EU policy makers begin review of e-Privacy laws, including rules on cookies

Out-Law News | 15 Apr 2016 | 2:42 pm | 3 min. read

EU laws on privacy and electronic communications (e-Privacy) could apply to new communications services like WhatsApp and Skype in future, under plans being considered by the European Commission.

The Commission has opened a review of the EU's e-Privacy Directive (ePD) with a public consultation in which it has asked businesses and other stakeholders for their views on possible reforms. It has asked stakeholders whether a new e-Privacy framework is necessary and, if so, whether it should expand in scope to apply to 'over-the-top' (OTT) communication providers.

Currently the e-Privacy Directive's rules only apply to providers of publicly available electronic communications services in public communications networks.

Telecoms industry bodies, including the global mobile operators' association the GSMA and the European Telecommunications Network Operators' Association (ETNO) have repeatedly expressed concern that the rules are unfair on that basis since OTT communication providers face less stringent obligations, including fewer restrictions on their use of traffic and location data to provide consumer services.

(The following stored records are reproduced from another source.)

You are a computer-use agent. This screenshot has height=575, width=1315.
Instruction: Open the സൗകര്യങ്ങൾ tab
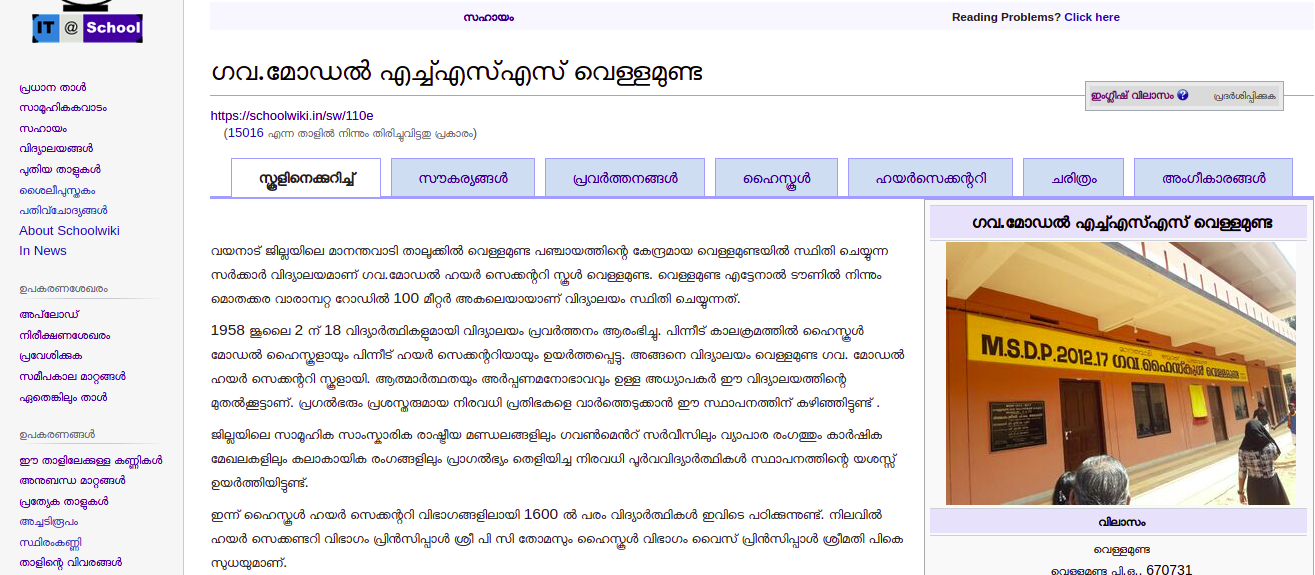point(462,178)
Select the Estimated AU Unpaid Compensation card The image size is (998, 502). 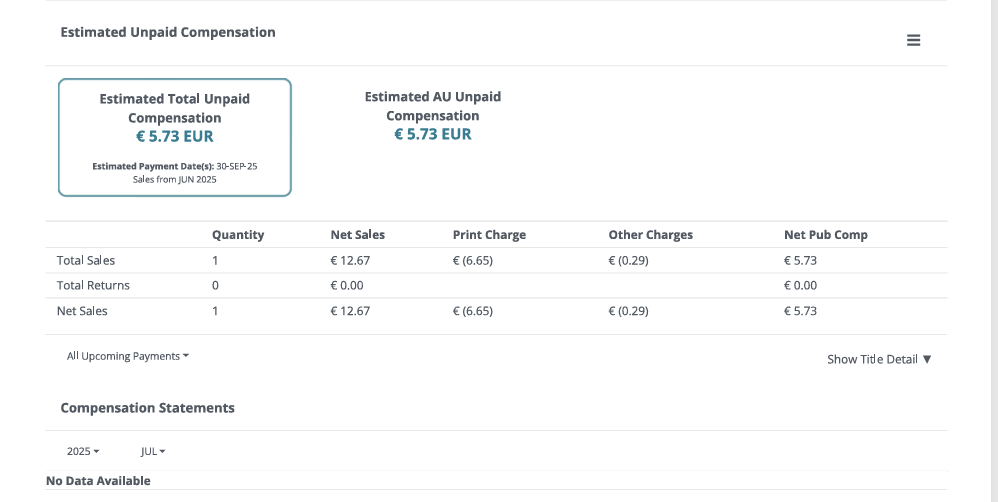(x=432, y=116)
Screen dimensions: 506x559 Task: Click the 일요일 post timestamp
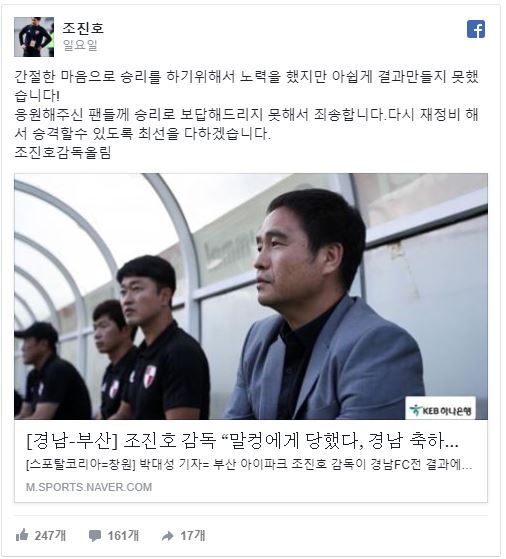coord(80,45)
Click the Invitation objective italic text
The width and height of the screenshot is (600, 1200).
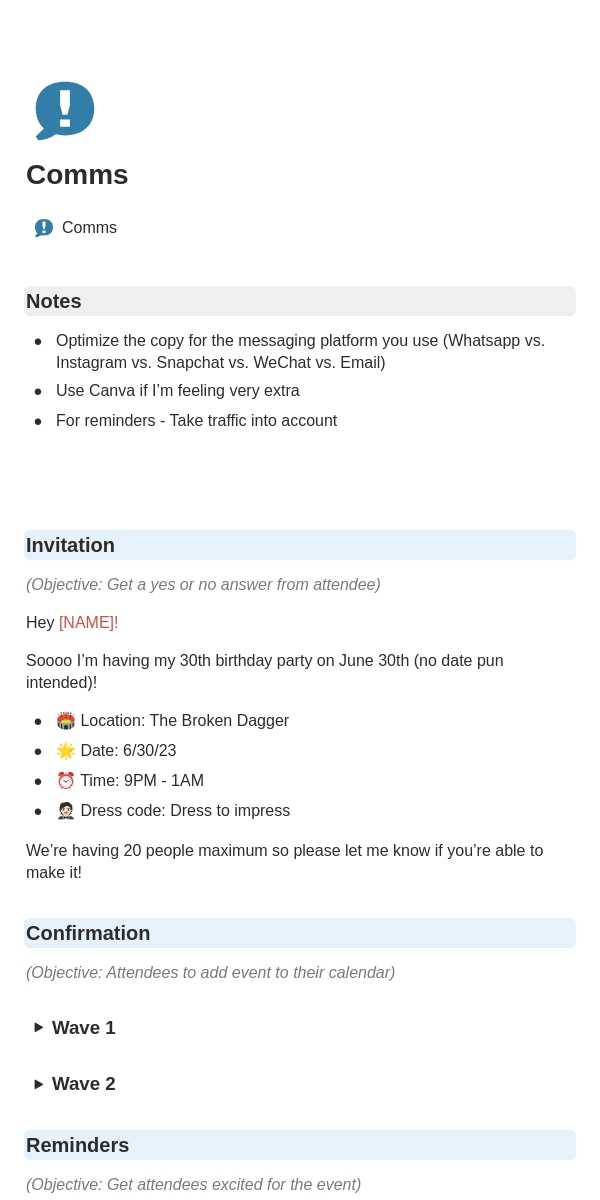[x=203, y=585]
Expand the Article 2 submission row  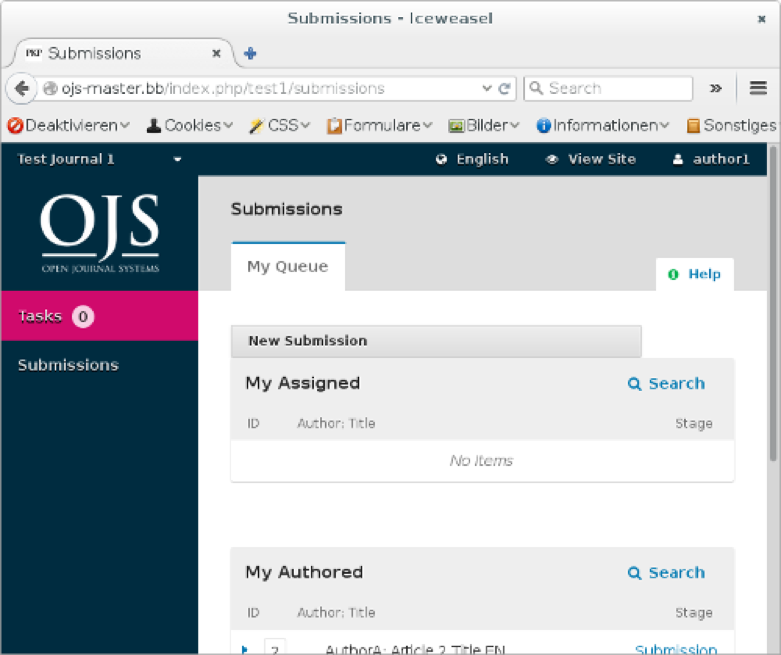point(245,649)
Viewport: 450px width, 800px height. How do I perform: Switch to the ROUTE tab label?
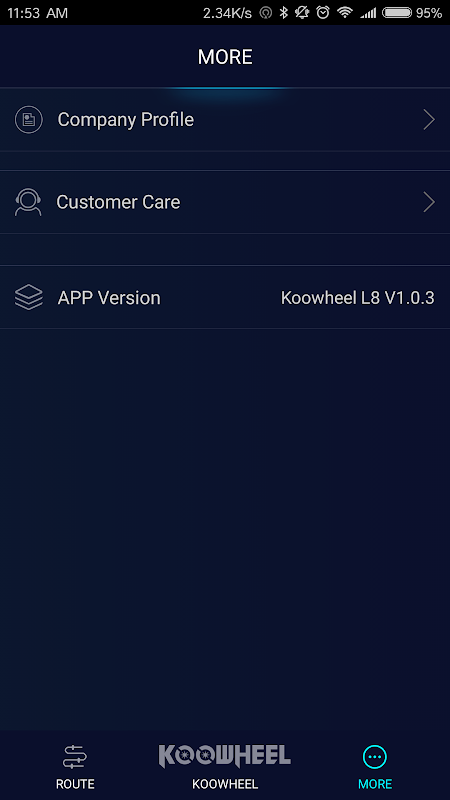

"The ePD applies to traditional telecommunication service providers (i.e. providers responsible for carrying signals over an electronic communications network)," the Commission said. "It does not apply to the so called over-the-top providers (hereinafter 'OTTs') that provide (functionally equivalent) communications services (e.g. Voice over IP, instant messaging) over the internet. The review should assess whether this situation should be changed."

Last month telecoms law expert Diane Mullenex of Pinsent Masons, the law firm behind Out-Law.com, said EU policy makers would be wrong to regulate 'over-the-top' (OTT) communication services in the same way as they do traditional telecoms operators.

The Commission first outlined its intention to reform the e-Privacy Directive in 2014. Earlier this year data privacy law expert Marc Dautlich of Pinsent Masons took a detailed look at a study on the EU's e-Privacy framework carried out on behalf of the Commission and published last summer. The report on that study suggested that wide-ranging changes to the e-Privacy regime are possible, including to rules on the use of cookies, direct digital marketing and on the processing of location data. The Commission's new consultation addresses each of those issues.

The current e-Privacy Directive (ePD) generally requires businesses to obtain consent before placing cookies on consumers' devices. The rules have meant that internet users are often now prompted by pop-up messages or banner notices on websites that highlight the potential tracking of their online activities through cookies.

In the Commission's consultation, consumers are asked to specify the circumstances in which they want to be asked for their consent to the processing of their personal data, including cookies, when using "smart devices".

The use of tracking cookies, which lets companies store and access information on internet users' devices, so as to glean insights on the type of information and content those users are viewing and potentially interested in online, is also highlighted by the Commission. To minimise disruption to the "internet experience" but ensure consumers retain an "ability to consent" the Commission said one option might be to require manufacturers of internet browsers and operating systems to "place on the market products with privacy by default settings (e.g. third party cookies off by default)".

Other options to address the issue could be to set new legislation "defining mechanisms for expressing user preferences regarding whether they want to be tracked", ordering new technical standards to be produced, prohibiting "specific abusive behaviours, irrespective of user's consent" or supporting a self-regulatory framework on tracking cookies consent, it said.

The Commission also asked stakeholders whether website operators and other providers of 'information society services' should be able to "deny access" to internet users that refuse to accept cookies, or whether they should be "required to make available a paying service (without behavioural advertising), as an alternative to the services paid by users' personal information".

The Commission said that ensuring that EU e-Privacy rules "complement" the new General Data Protection Regulation is one of the issues "potentially needing to be addressed" through its review. The review will also "consider options to improve the effectiveness, efficiency, and coherence of the relevant provisions" as well as how to address "inconsistent enforcement and fragmentation", it said.

The consultation is open until 5 July. The Commission said it would "use the feedback from the consultation to prepare a new legislative proposal on e-Privacy". This is due to happen before the end of this year, it said.